Several validation scenarios on two simulation models are used to demonstrate that WIZER is general enough to be able to assist in validating diverse models. The first model is BioWar, a city-scale multi-agent social-network of weaponized disease spread in a demographically realistic population with naturally-occurring diseases. The empirical data used for the WIZER validation of BioWar comes from the National Institute of Allergy and Infectious Disease and other sources. The second model is CONSTRUCT, a model for co-evolution of social and knowledge networks under diverse communication scenarios. The empirical data used for the WIZER validation of CONSTRUCT comes from Kapferer's empirical observation of Zambia's tailor-shop's workers and management.
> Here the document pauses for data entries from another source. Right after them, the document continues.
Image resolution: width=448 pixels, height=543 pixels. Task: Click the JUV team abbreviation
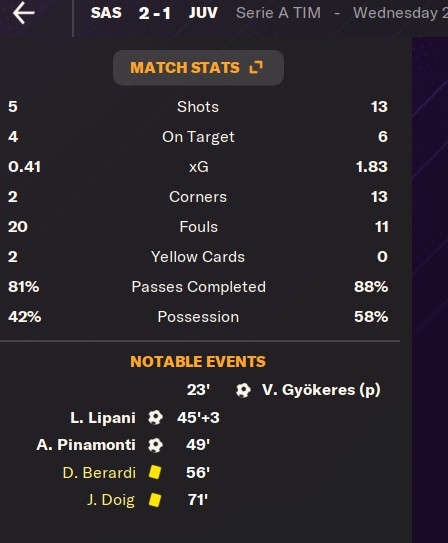click(203, 13)
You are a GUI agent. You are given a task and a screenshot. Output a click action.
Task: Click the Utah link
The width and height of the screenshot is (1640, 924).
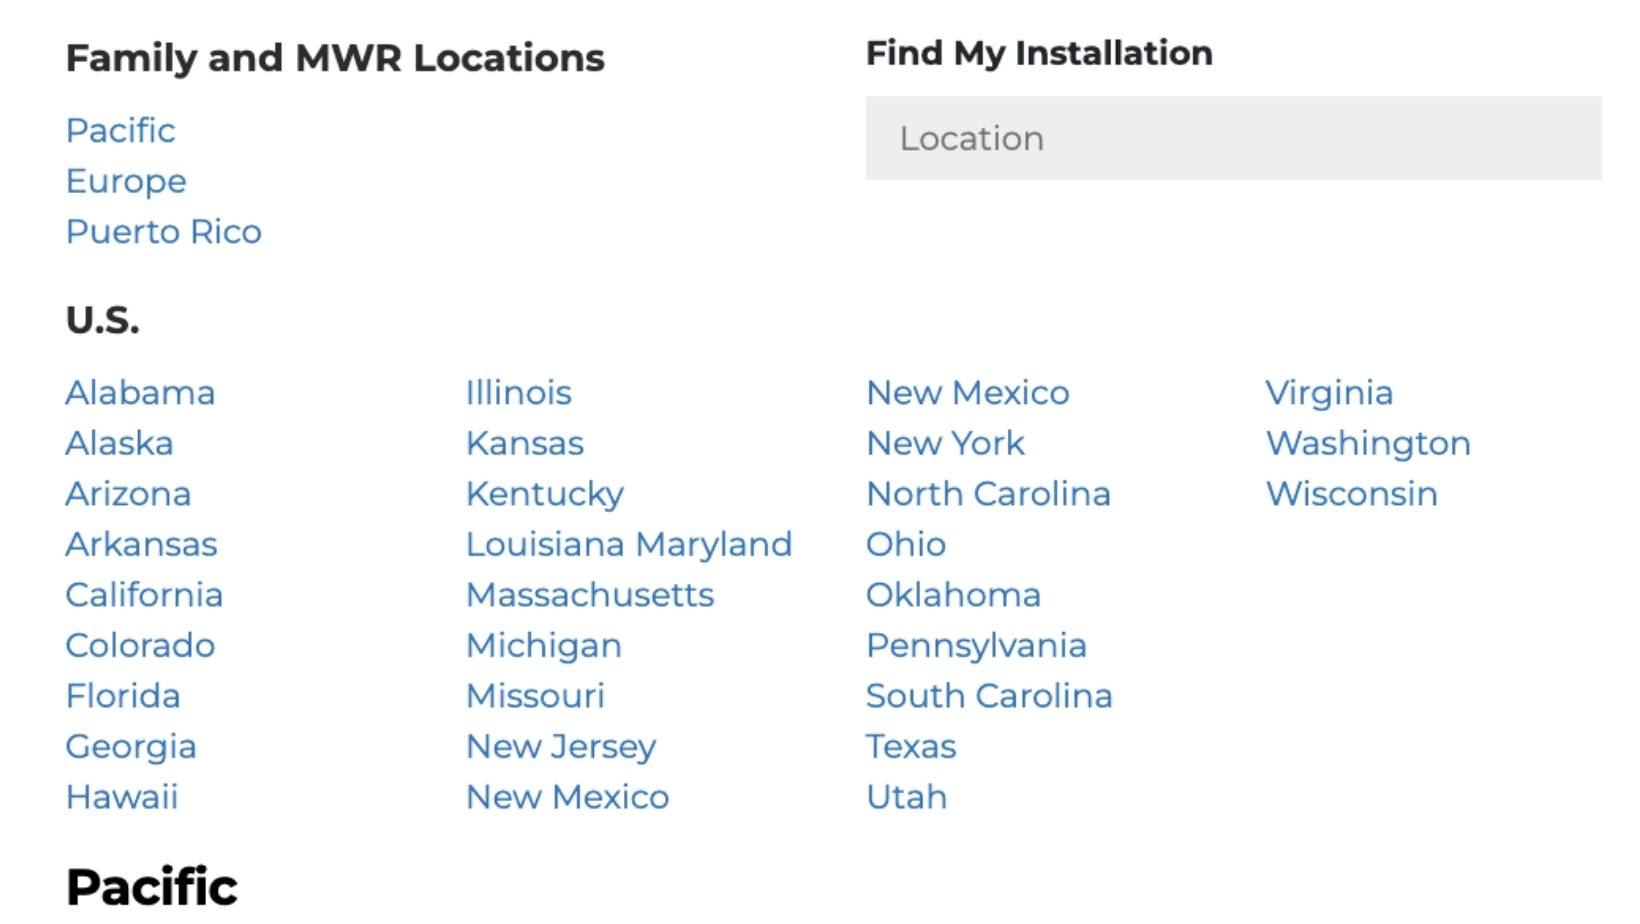(906, 797)
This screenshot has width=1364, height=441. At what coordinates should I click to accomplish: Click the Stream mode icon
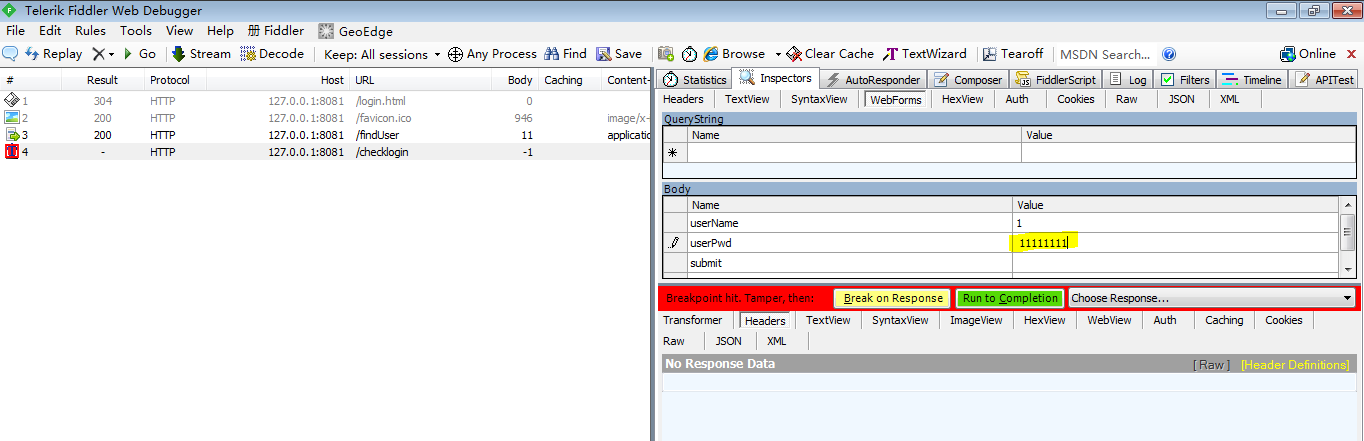tap(178, 54)
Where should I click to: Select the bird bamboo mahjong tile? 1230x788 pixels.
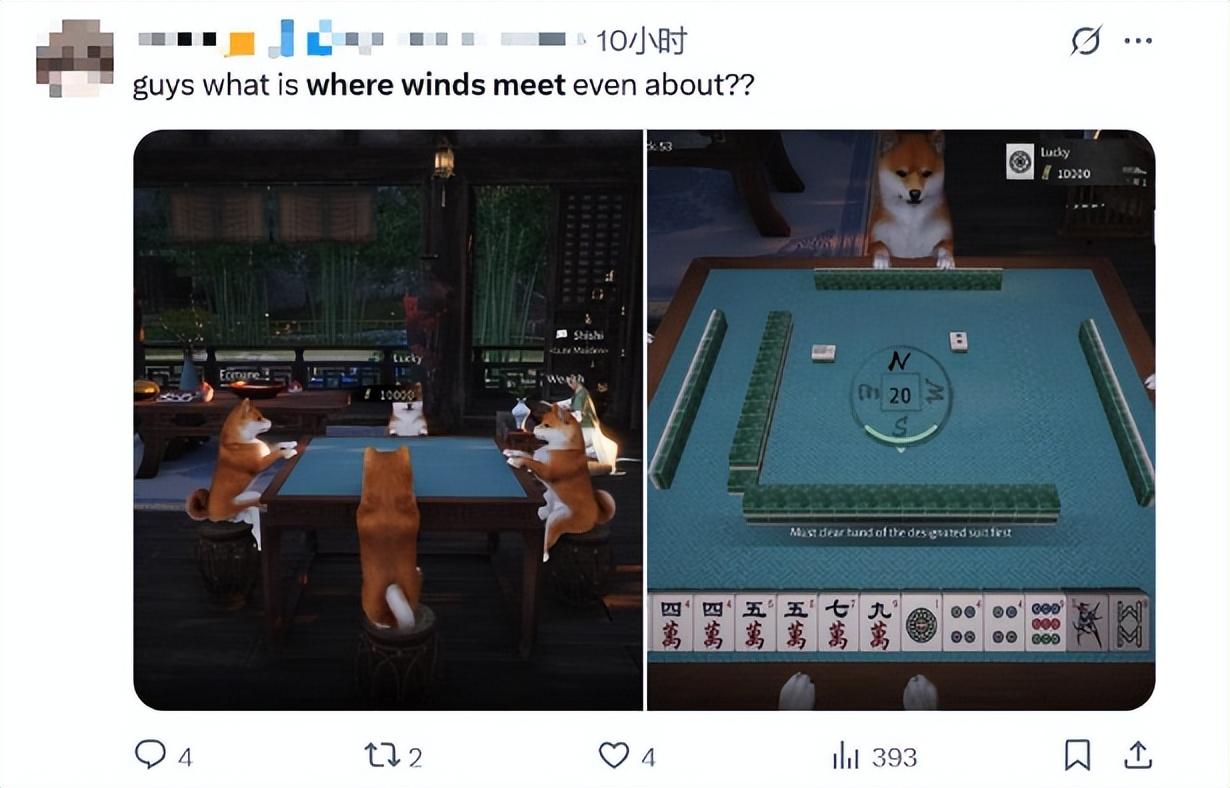point(1087,623)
The results of BioWar validation exercise show that the simulated annual average influenza incidence and the relative timing of the peaks of incidence, school absenteeism, and drug purchase curves can be validated by WIZER in a clear and concise manner. The CONSTRUCT validation exercises produce results showing that the simulated average probability of interaction among workers and the relative magnitude of the change of the simulated average probability of interaction between different groups can be matched against empirical data and knowledge by WIZER. Moreover, the results of these two validation exercises indicate the utility of the semantic categorization ability of the Alert WIZER and the feasibility of WIZER as an automated validation tool. One specific CONSTRUCT validation exercise indicates that "what-if" questions are facilitated by WIZER for the purpose of model-improvement, and that the amount of necessary search is significantly less and the focus of that search is significantly better using WIZER than using Response Surface Methodology.
Tools such as WIZER can significantly reduce the time for validation of large scale simulation systems. Such tools are particularly valuable in fields where multi-agent systems are needed to model heterogeneous populations and diverse knowledge, such as organizational theory, management, knowledge management, biomedical informatics, modeling and simulation, and policy analysis and design.